▸ Exercise
Start at the line below containing "Filamente (316, 998)" and stop at the line containing "Drupal (112, 1574)". Repeat every line of that stretch exactly, and nothing outside it.

▸ Input records
################
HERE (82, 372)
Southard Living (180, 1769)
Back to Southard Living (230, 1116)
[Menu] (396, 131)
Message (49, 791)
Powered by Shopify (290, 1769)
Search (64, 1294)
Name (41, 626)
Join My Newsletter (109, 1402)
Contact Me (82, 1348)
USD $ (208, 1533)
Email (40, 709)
################
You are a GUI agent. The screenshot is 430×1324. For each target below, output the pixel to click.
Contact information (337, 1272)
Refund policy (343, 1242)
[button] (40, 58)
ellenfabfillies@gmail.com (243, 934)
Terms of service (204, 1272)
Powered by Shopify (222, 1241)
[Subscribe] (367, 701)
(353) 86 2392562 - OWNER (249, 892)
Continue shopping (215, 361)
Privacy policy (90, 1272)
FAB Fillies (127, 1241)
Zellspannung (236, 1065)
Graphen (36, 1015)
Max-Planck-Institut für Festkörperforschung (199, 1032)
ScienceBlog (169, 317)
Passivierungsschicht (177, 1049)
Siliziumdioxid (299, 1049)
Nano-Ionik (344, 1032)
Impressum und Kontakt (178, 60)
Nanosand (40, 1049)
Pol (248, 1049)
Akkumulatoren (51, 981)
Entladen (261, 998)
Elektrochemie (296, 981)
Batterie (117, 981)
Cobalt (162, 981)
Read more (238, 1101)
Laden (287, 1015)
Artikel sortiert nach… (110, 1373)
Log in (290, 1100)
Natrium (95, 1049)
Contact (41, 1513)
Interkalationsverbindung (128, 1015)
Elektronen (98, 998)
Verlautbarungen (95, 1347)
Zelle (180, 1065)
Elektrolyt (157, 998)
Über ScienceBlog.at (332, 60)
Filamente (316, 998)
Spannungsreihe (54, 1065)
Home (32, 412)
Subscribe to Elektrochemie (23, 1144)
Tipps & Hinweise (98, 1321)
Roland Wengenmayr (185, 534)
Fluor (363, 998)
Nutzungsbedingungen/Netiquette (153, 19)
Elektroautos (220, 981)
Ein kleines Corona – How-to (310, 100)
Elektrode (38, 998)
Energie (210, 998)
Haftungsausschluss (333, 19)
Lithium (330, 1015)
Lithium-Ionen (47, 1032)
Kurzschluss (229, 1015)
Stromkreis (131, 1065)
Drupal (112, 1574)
################
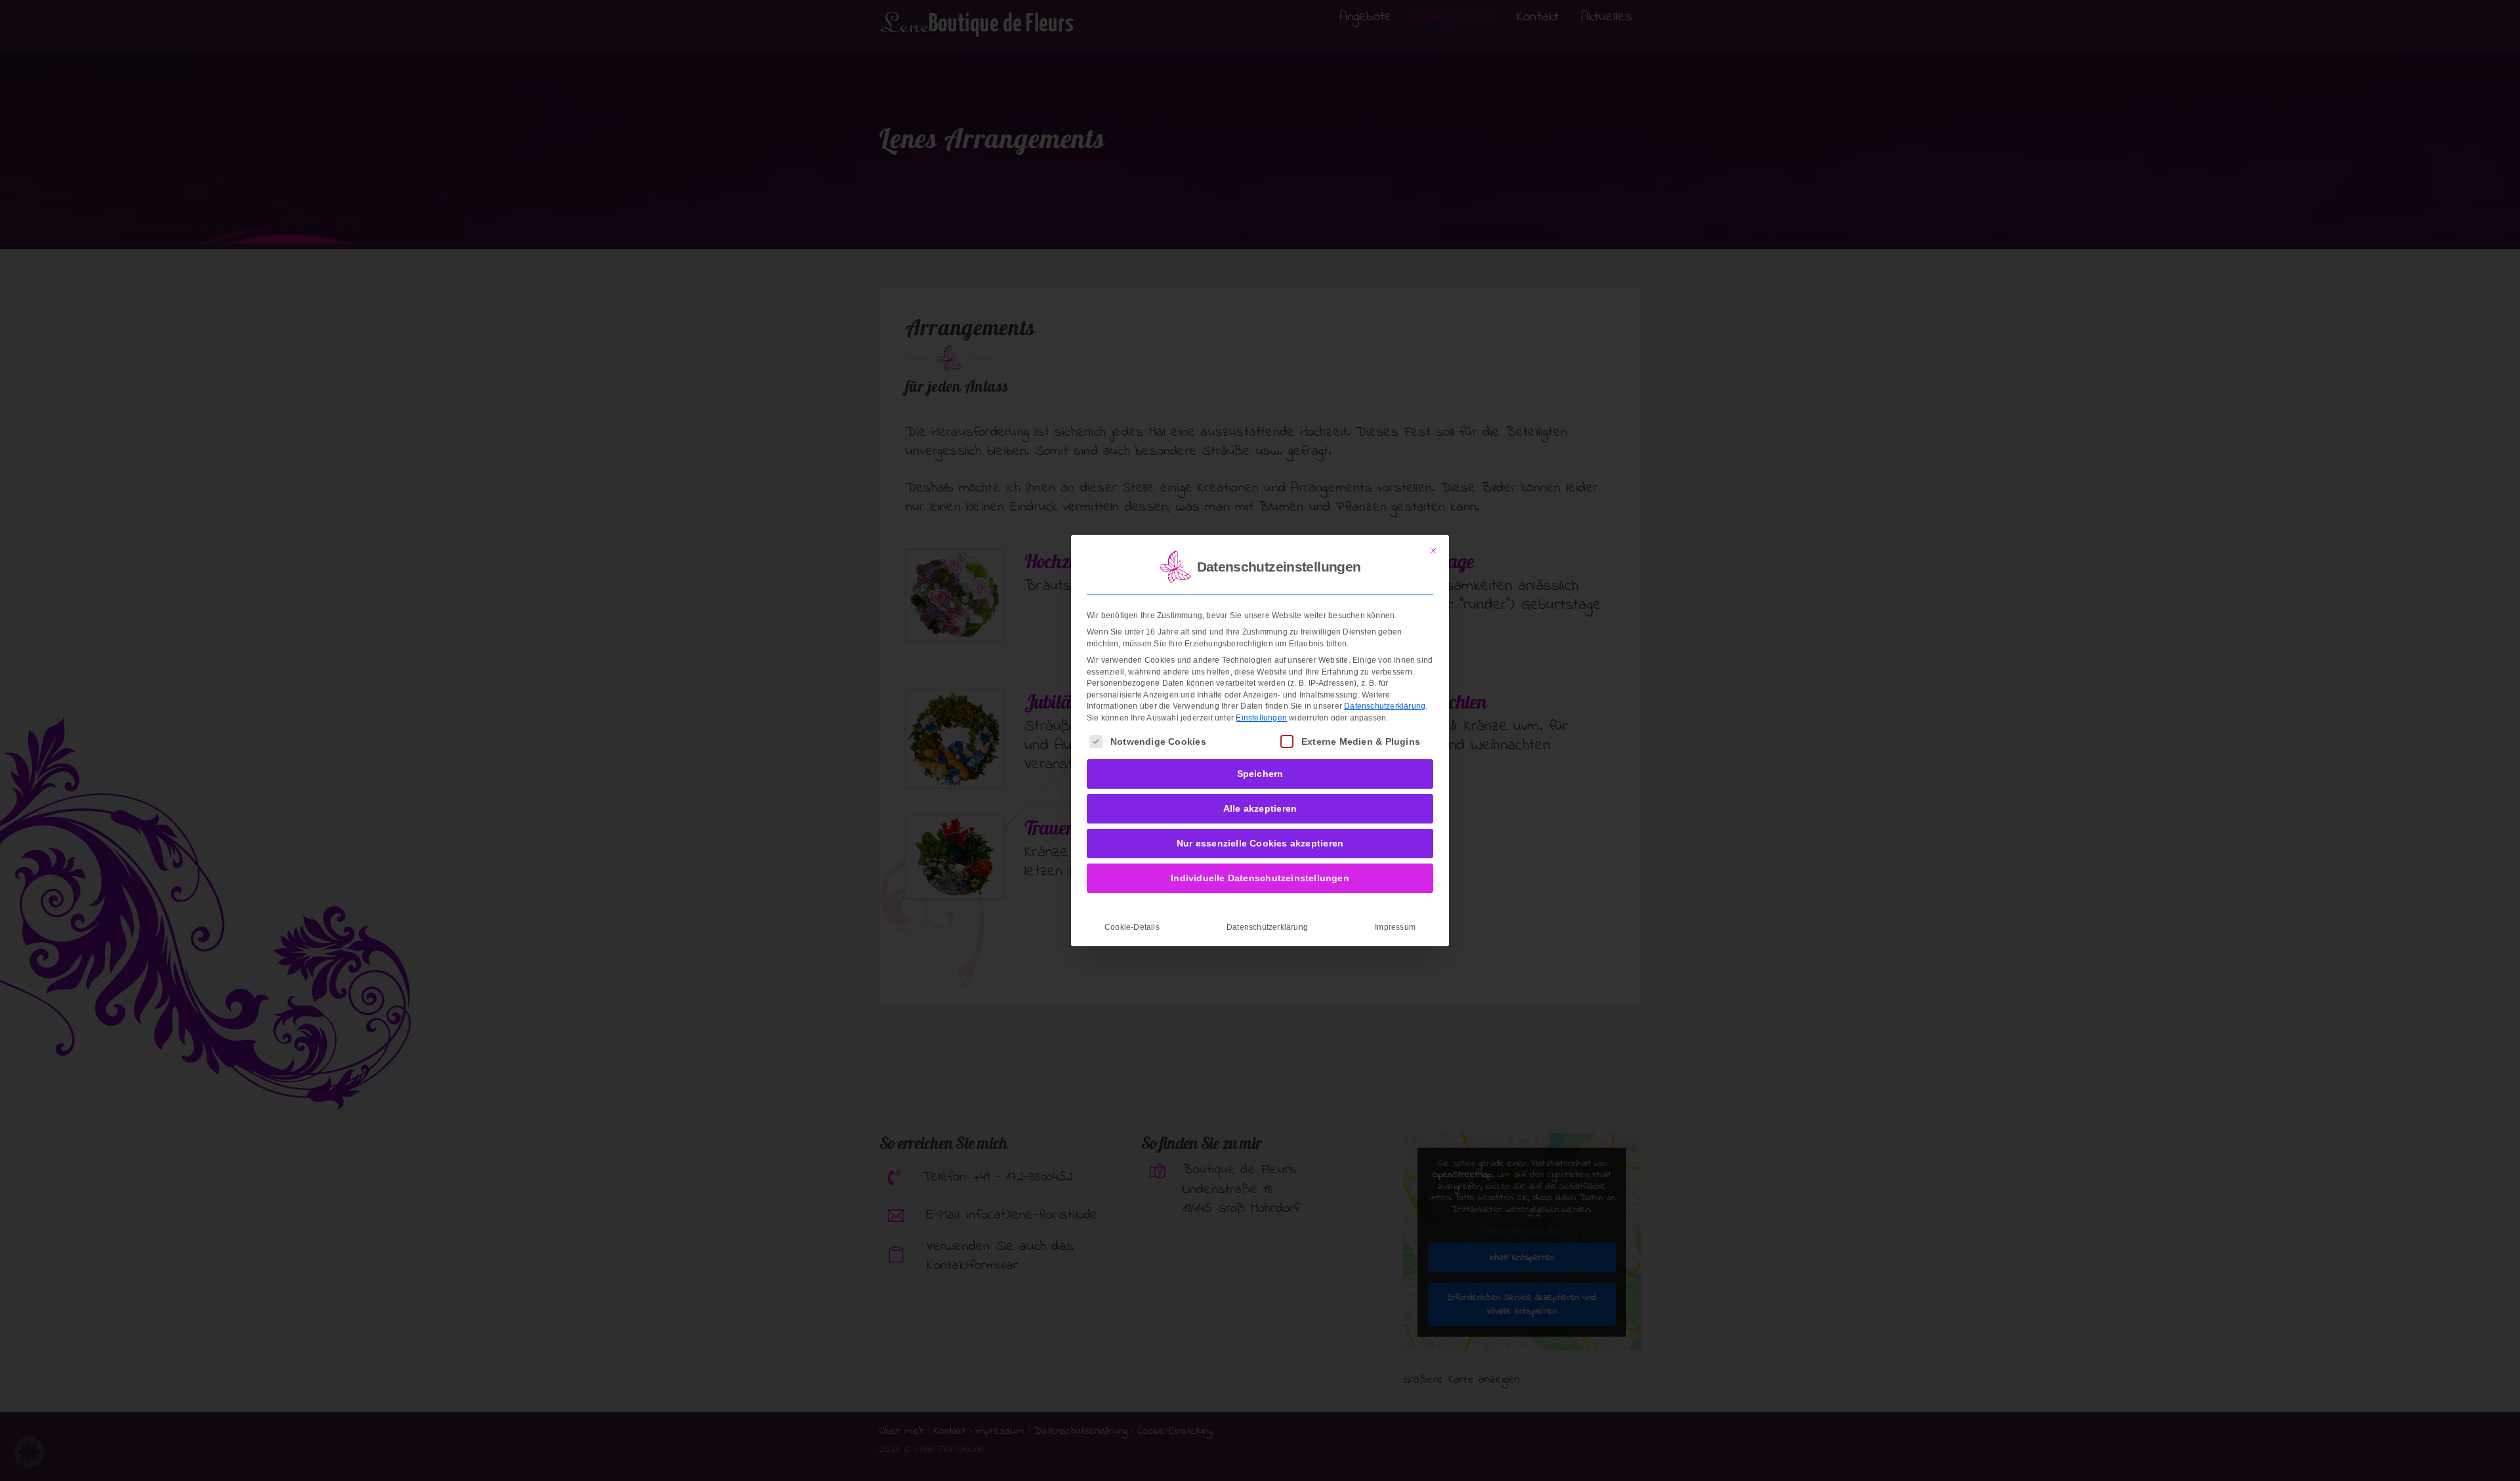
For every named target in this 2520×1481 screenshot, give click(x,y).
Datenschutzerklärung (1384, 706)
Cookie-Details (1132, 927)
################
▸ Result of this exercise
Filamente (316, 998)
Spannungsreihe (54, 1065)
Home (32, 412)
Subscribe to Elektrochemie (23, 1144)
Tipps & Hinweise (98, 1321)
Roland Wengenmayr (185, 534)
Fluor (363, 998)
Nutzungsbedingungen/Netiquette (153, 19)
Elektroautos (220, 981)
Ein kleines Corona – How-to (310, 100)
Elektrode (38, 998)
Energie (210, 998)
Haftungsausschluss (333, 19)
Lithium (330, 1015)
Lithium-Ionen (47, 1032)
Kurzschluss (229, 1015)
Stromkreis (131, 1065)
Drupal (112, 1574)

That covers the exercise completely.